Work to complete:
a. In the piece about Ernest Cole, in what year did Cole begin work at Drum magazine?
b. Copy out the passage of the piece about Ernest Cole starting at "All of this" and ending at "of the apartheid system.", renaming "railway station" as "train station".

Document passage:
--*--

Cole story

In 2019 South Africa made the cover of Time magazine. Cape Town based photographer Johnny Miller has, for some time, been using a drone to make images of where, and how, people live for a project called Unequal Scenes.

For those who have not seen Miller’s cover photograph, it shows two residential areas in Ekurhuleni separated by a road. On one side is the well-to-do suburb of Primrose and on the other is the informal settlement of Makause. The photograph is captioned ‘The world’s most unequal country’.

Naturally social media is full of congratulatory messages for Miller on achieving a cover of Time, and deservedly so. But then there are the trolls who must criticise – I am sure none of them have taken the time to look at Miller’s website because if they did, they would see that he has been making similar photographs across the world on three continents.

All of this got me thinking about Ernest Cole and his photograph of the Doornfontein railway station made in the 1960s. In this one image he sums up the inequality, unfairness and quiet brutality of the apartheid system.

Jurgen Shadeburg made a documentary film about Cole and describes him as: “A man brave enough to smuggle his camera into the tightly controlled mining compounds, and to click away at pass arrests with his camera hidden in a paper bag. His life was dedicated to showing the world the reality of Apartheid, and to bring image and light to tales of oppression.”

Cole is credited as being this country’s first freelance photographer. He began work at Drum magazine in 1958. He went on to work for several publications and throughout the early 1960s his photographs were published widely. In 1966 he travelled to France and the USA with a series of photo-essays of life under the apartheid system. His work was exhibited and published in the book House of Bondage which didn’t go unnoticed back home. In 1968 he was banned from South Africa and was forced to settle in the USA where he died of cancer in 1990.

Our past has been well documented by photographers but to my mind few have managed to do so with the power of Ernest Cole.

 

Bob Dylan refers to protest music as finger-pointing songs, relying on familiar tropes to get the message across. Photographers do the same, but I don’t think Cole ever did.

--*--

Records shown:
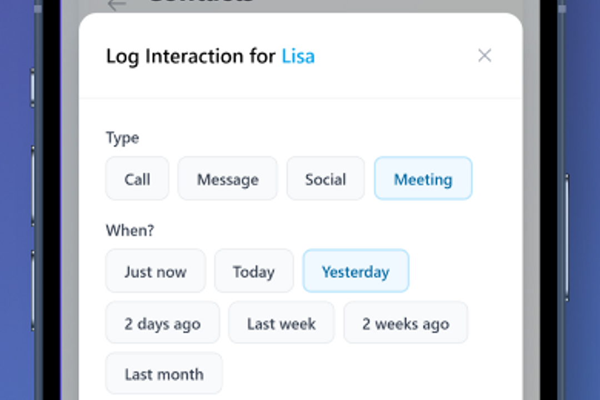Select the 2 days ago option
The width and height of the screenshot is (600, 400).
[x=162, y=323]
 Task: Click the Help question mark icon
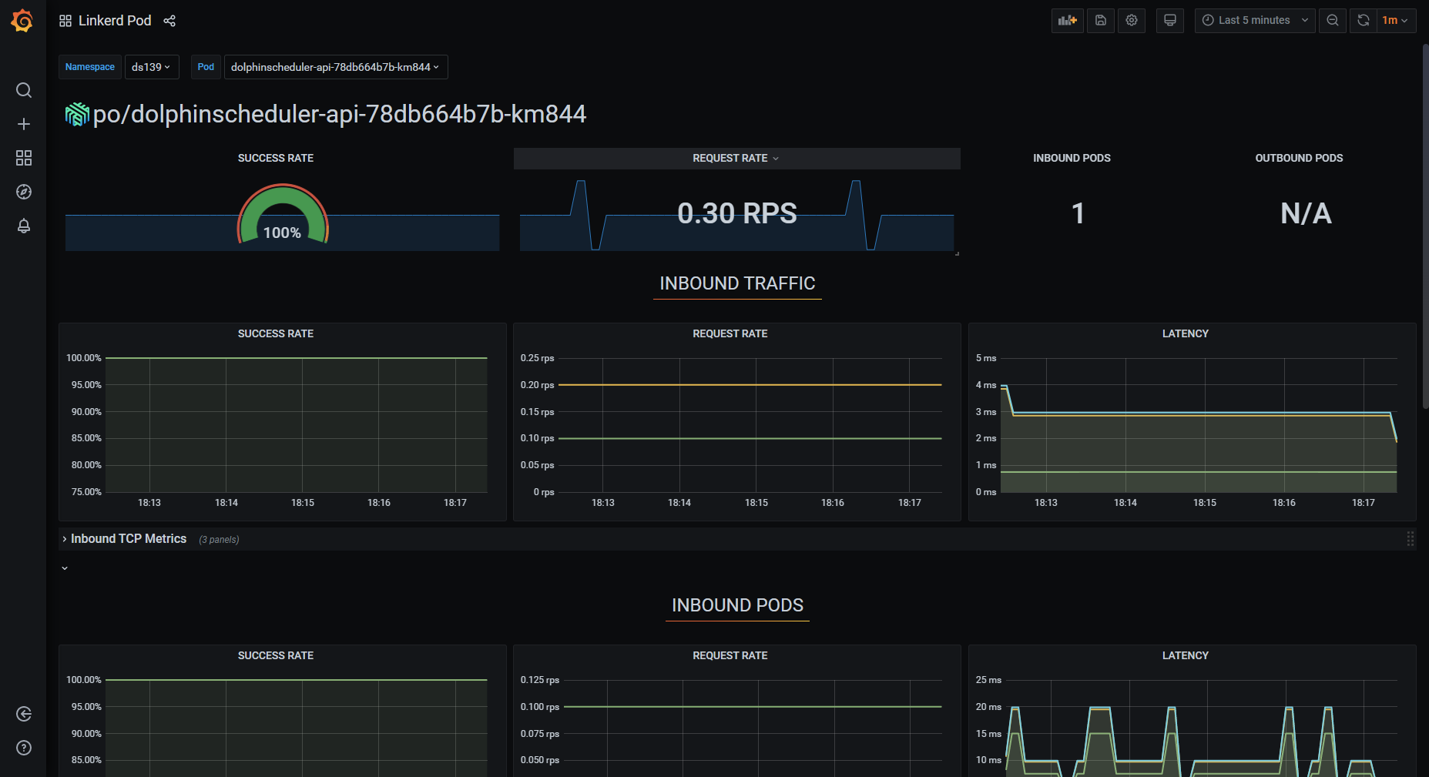pos(24,748)
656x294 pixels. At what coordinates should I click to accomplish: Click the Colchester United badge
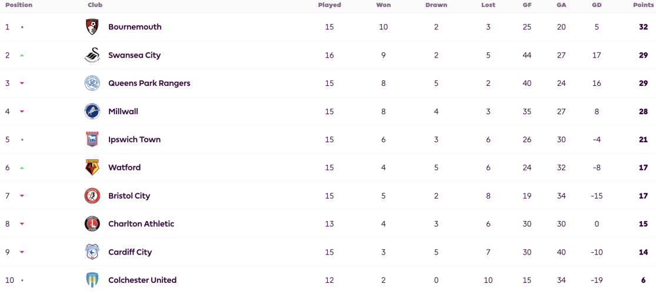(x=92, y=280)
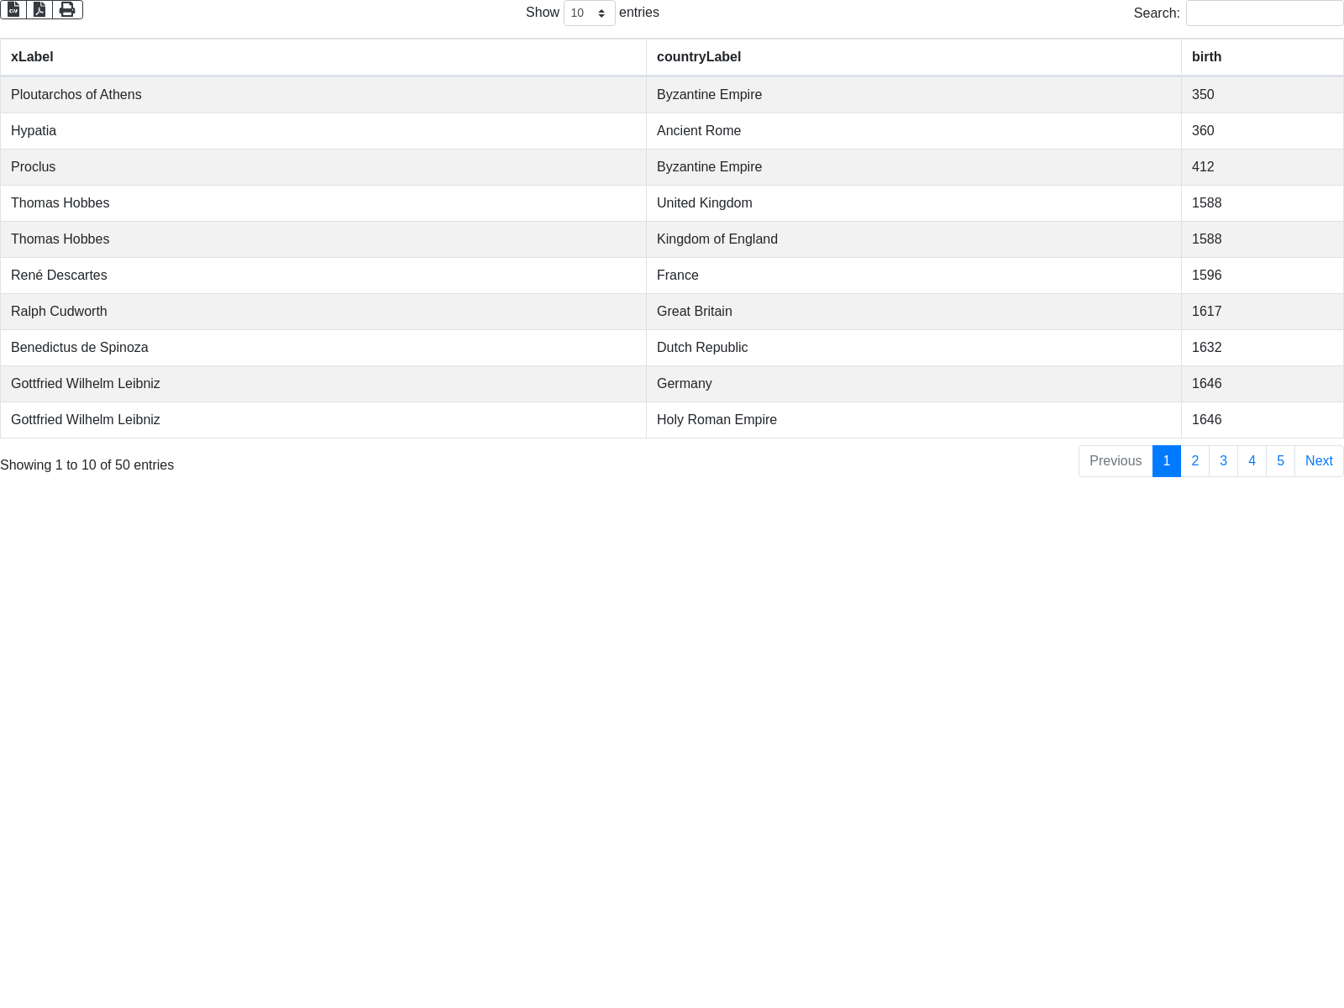
Task: Open the entries-per-page dropdown
Action: click(x=589, y=13)
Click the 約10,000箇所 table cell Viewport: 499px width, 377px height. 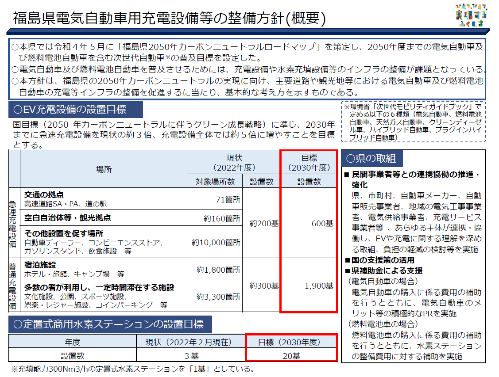click(x=216, y=242)
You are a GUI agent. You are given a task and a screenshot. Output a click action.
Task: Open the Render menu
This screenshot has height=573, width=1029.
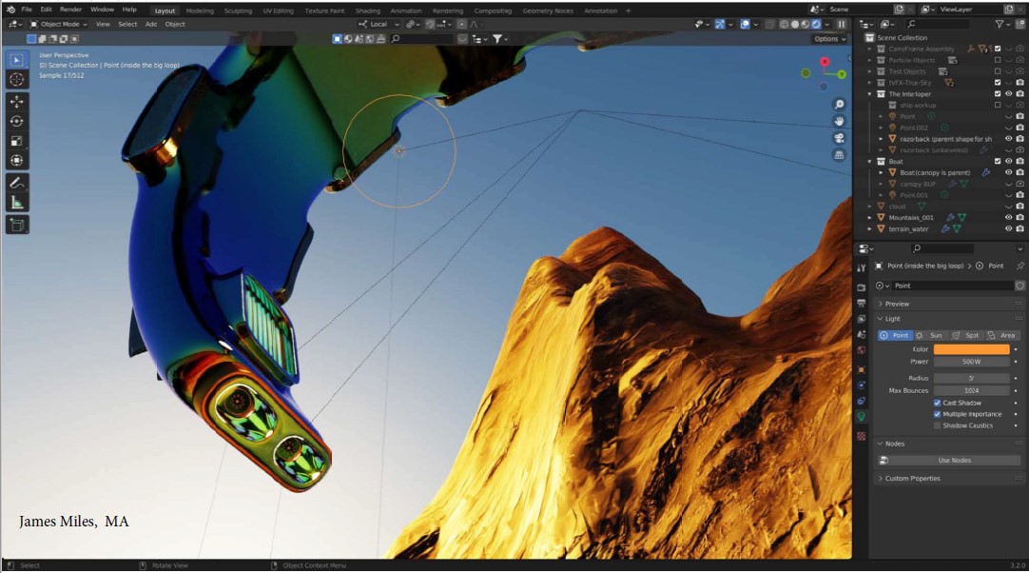pyautogui.click(x=70, y=10)
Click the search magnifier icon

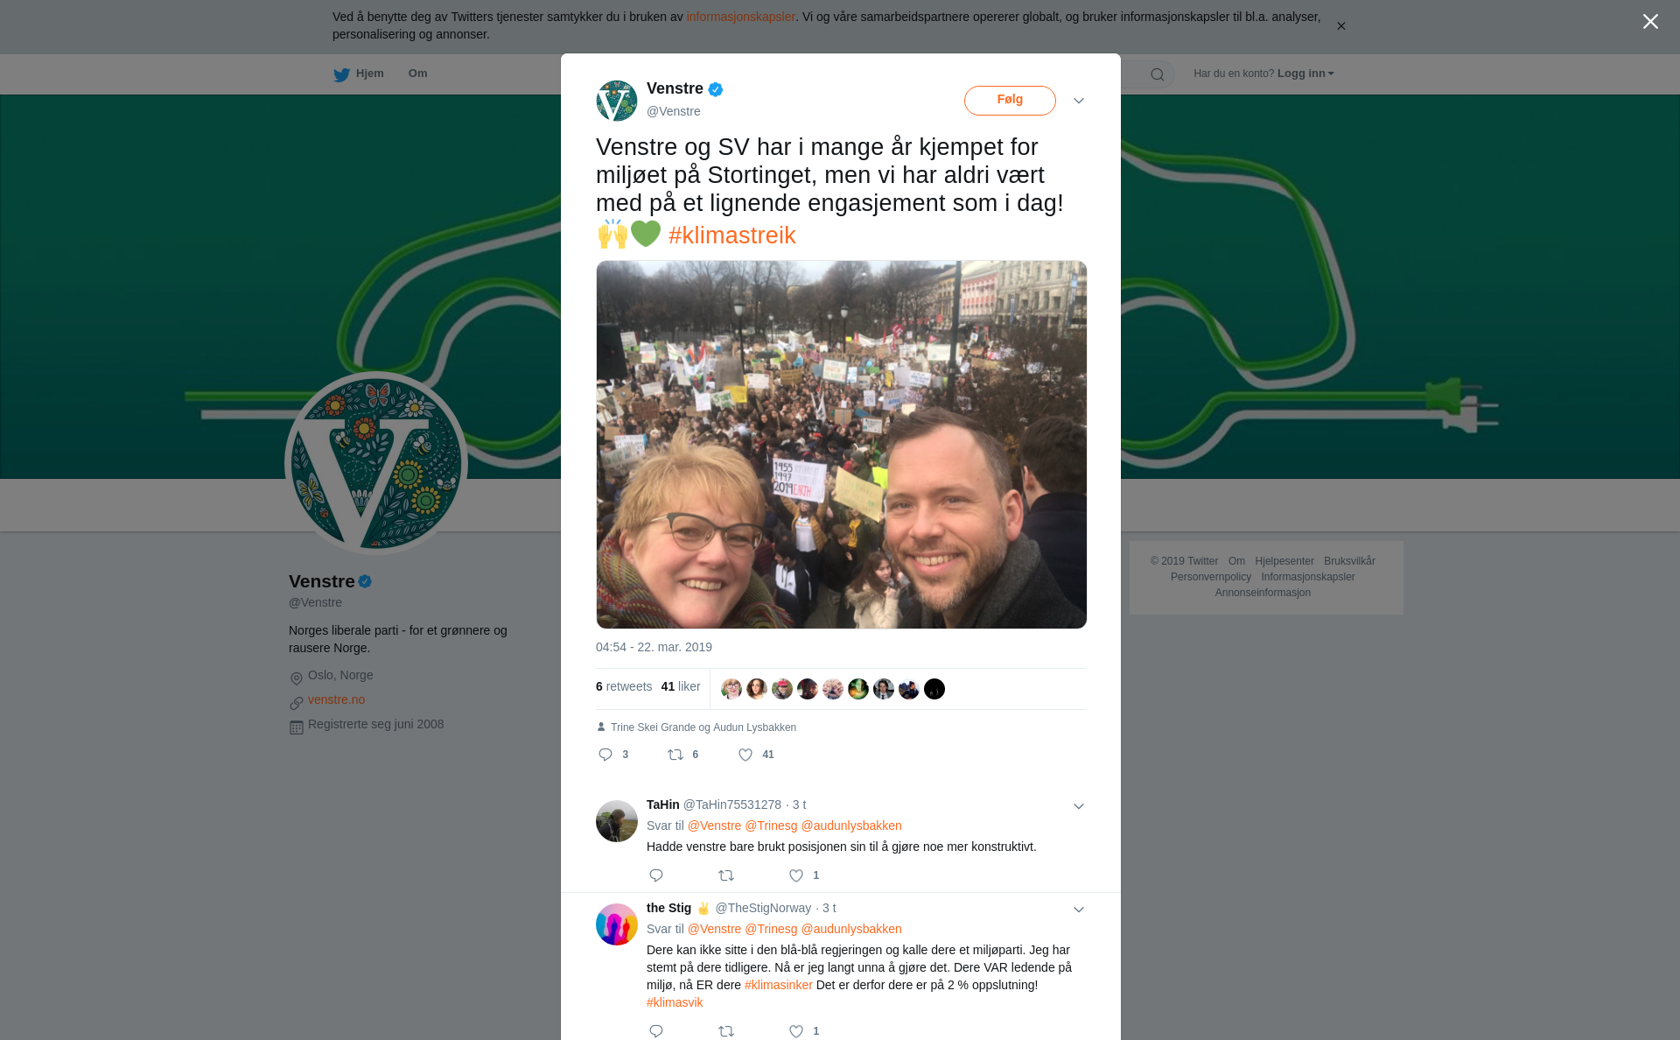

--*--

Answers for each item:
a. 1958

b.
All of this got me thinking about Ernest Cole and his photograph of the Doornfontein train station made in the 1960s. In this one image he sums up the inequality, unfairness and quiet brutality of the apartheid system.